» THE TASK
Your copy should match the entries below exactly, apart from the images.

» INFORMATION GIVEN
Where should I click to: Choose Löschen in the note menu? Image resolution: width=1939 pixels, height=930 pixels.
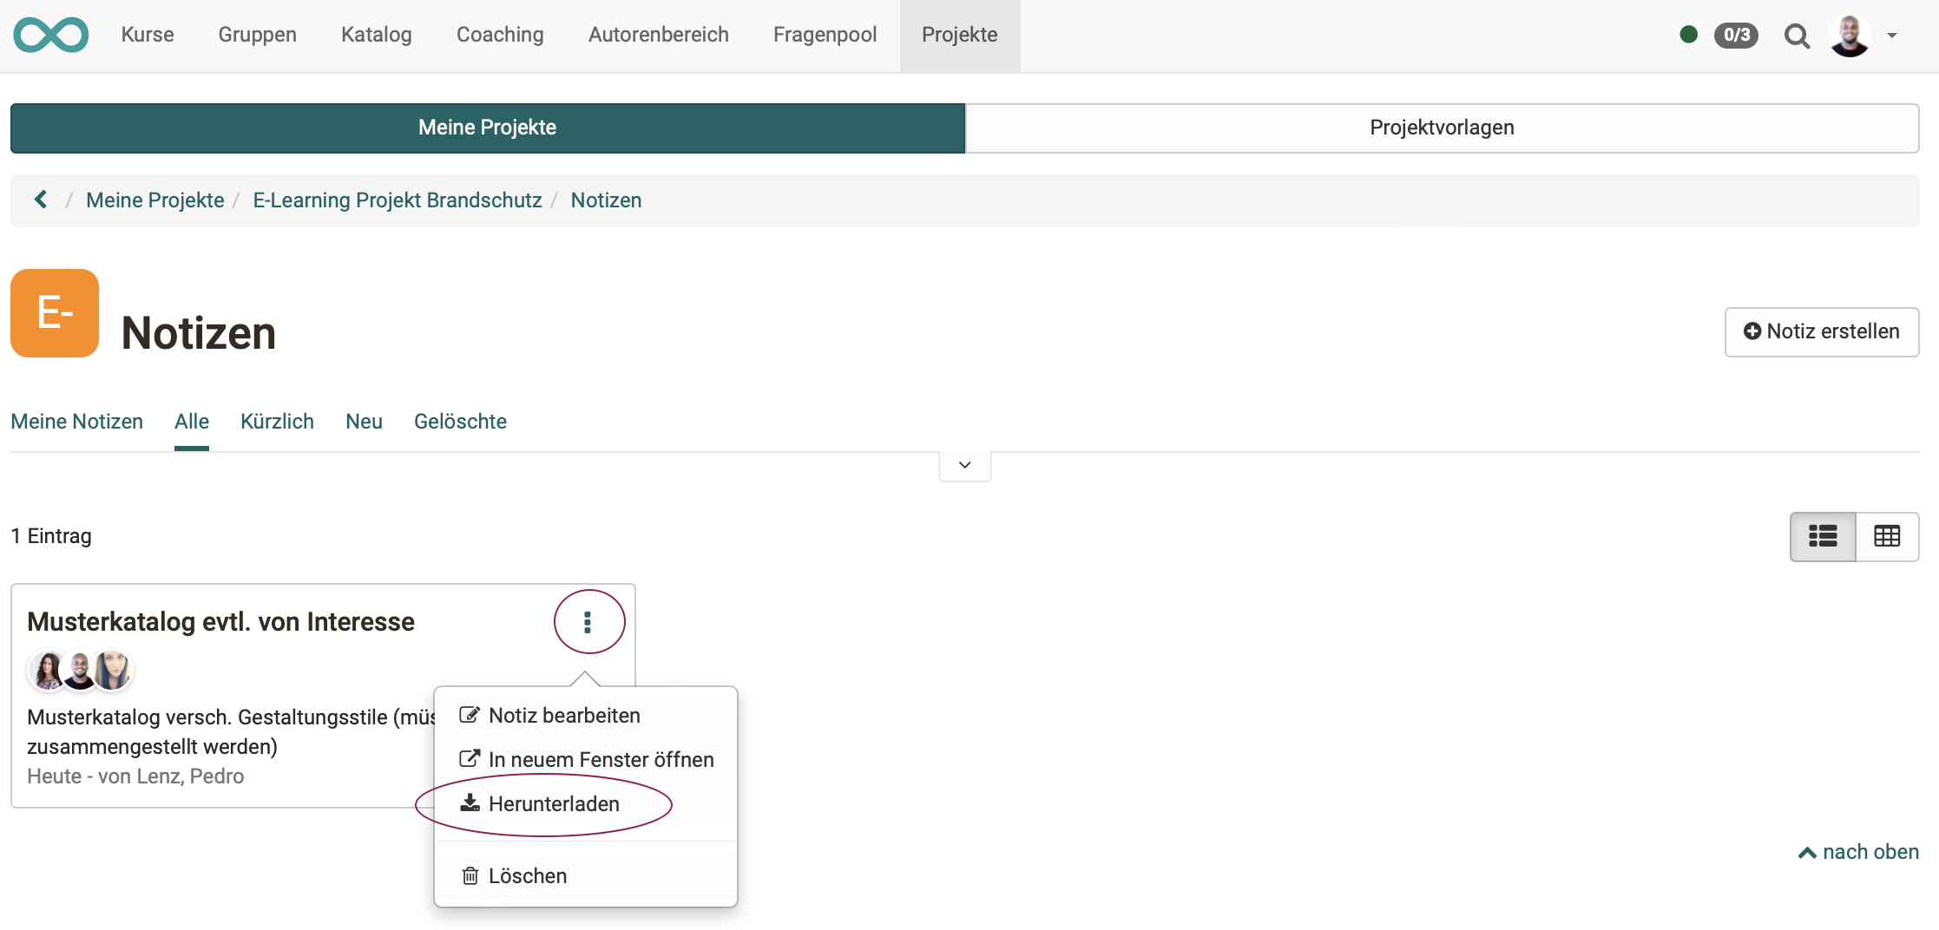click(x=527, y=876)
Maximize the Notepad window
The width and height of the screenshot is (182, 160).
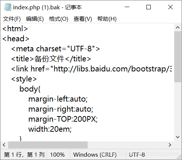coord(149,7)

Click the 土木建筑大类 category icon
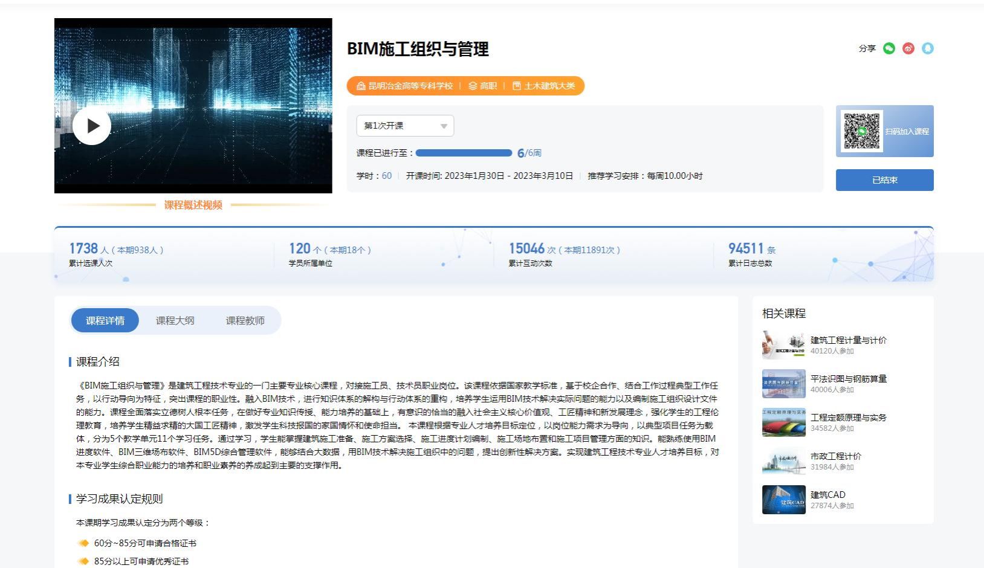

» WRITTEN SOLUTION
Where should I click to: Choose Löschen in the note menu? Image resolution: width=1939 pixels, height=930 pixels.
click(x=527, y=876)
Maximize the Notepad window
The width and height of the screenshot is (182, 160).
coord(149,7)

Click the 土木建筑大类 category icon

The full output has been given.